Professeur d'exégèse à Saint-Brieuc et chargé de conférences régulières à l'extérieur, je devais souvent me déplacer en voiture dans les années 60. J'emportais sur le siège du passager un gros magnétophone à longues bandes et à batterie et j'écoutais, en roulant, des émissions que j'avais enregistrées, notamment les Lundis de l'histoire de Jacques Le Goff. Si je devais assurer un cours, à l'heure du direct, j'avais trouvé le moyen de lancer l'enregistrement, en déclenchant le récepteur et le magnétophone, grâce à un minuteur utilisé pour allumer et éteindre l'éclairage des magasins. Depuis, quelques centaines de cassettes ont hébergé momentanément et certaines jusqu'à ce jour, une collection d'émissions diverses de France Culture. L'Esprit public de Philippe Meyer a encore droit souvent à ce type de traitement le dimanche midi, mais nous sommes aussi passés aux podcasts. Toujours la passion, venue de la maman, de ne jamais manquer une intervention utile au perfectionnement du savoir et à la réflexion. Lorsqu'il m'arrivait de rentre visite à mes parents, un dimanche après-midi de carême, dans les années 70 ou 80, je les trouvais installés devant France Culture, pour écouter la conférence de Notre-Dame de Paris.
Bernadette, atteinte d'une hypoacousie non compensée, ne prêtait plus l'oreille à son poste dans la chambre de sa maison de retraite dans les dernières années de sa vie. Elle n'a donc pu entendre son fils, passé à l'agnosticisme, dans l'émission Agora de Gilles Lapouge, le soir du mardi 18 avril 1989. Je venais de publier chez Flammarion Non-Lieu pour Jésus, et je m'exprimais pour la première fois de ma vie en direct dans une émission de radio. Mais ceci est une autre histoire.

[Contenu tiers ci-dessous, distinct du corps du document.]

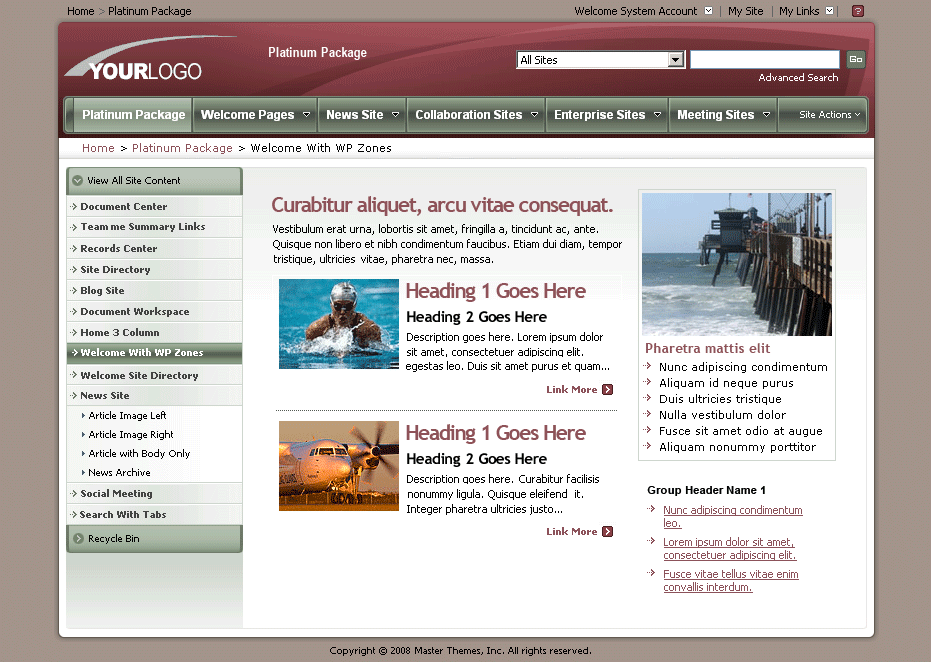Click the Fusce vitae tellus vitae enim link
Viewport: 931px width, 662px height.
tap(730, 574)
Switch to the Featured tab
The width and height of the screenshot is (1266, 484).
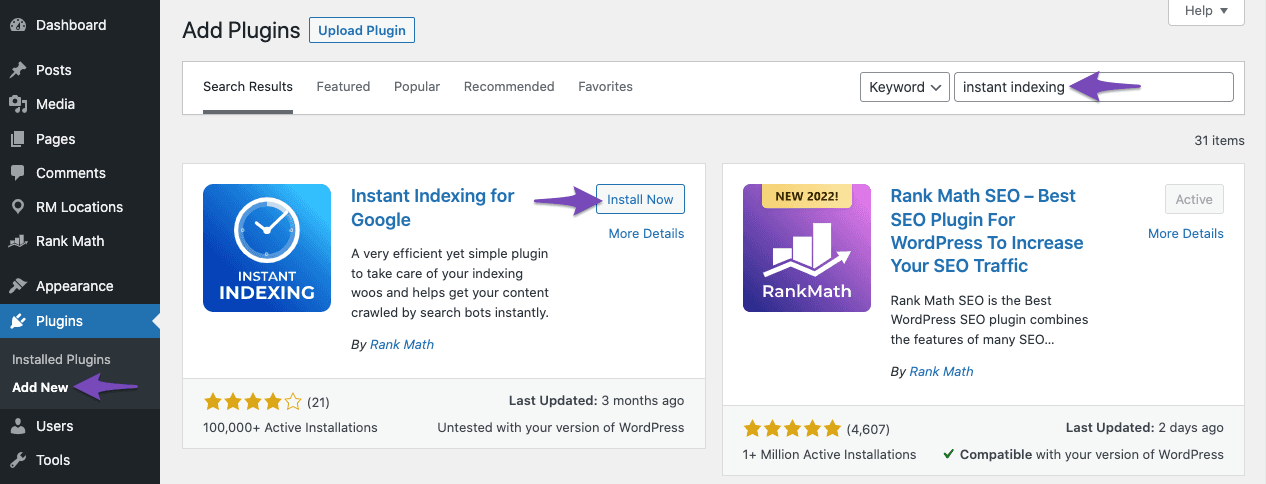343,87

Je ne vais pas citer tous ceux qui m'ont déniaisé, éclairé ou qui dessillent encore mes yeux sur France Culture - j'ai envie de dire depuis le poste à galène jusqu'à ma tablette - mais je vais nommer Jean Amrouche, ce sagace interviewer des écrivains, que m'a fait apprécier de beaucoup plus près Réjane Le Baut, puis l'enchanteur Claude Mettra, l'infatigable homme de radio que reste Jean Lebrun, où qu'il opère. Je vais redire qu'en histoire, j'ai presque tout appris de Jacques le Goff. J'aime bien Répliques d'Alain Finkelkraut, qui n'a pas que des amis (nous avons sûrement en commun l'estime des Pirqè Abbot) et Cultures d'islam d'Abdelwahab Meddeb, si ouvert à l'interprétation. Je rends hommage aux distinguées dames de Paris, les chevronnées et les commençantes, dont les émissions ressemblent sur la chaîne à des coffres bourrés de broderies. Je clame la fortune des Matins de Marc Voinchet et de toute sa compagnie. France Culture nous astreint, avec la subtilité d'un vieil ami tenant en main un vieux calva, à prolonger nos insommies. Surtout ne me dites pas que nous n'entendrons plus la chronique de Jean-Louis Ezine. Je ne vais pas vous croire. Je ne l'ai pas cru ce matin.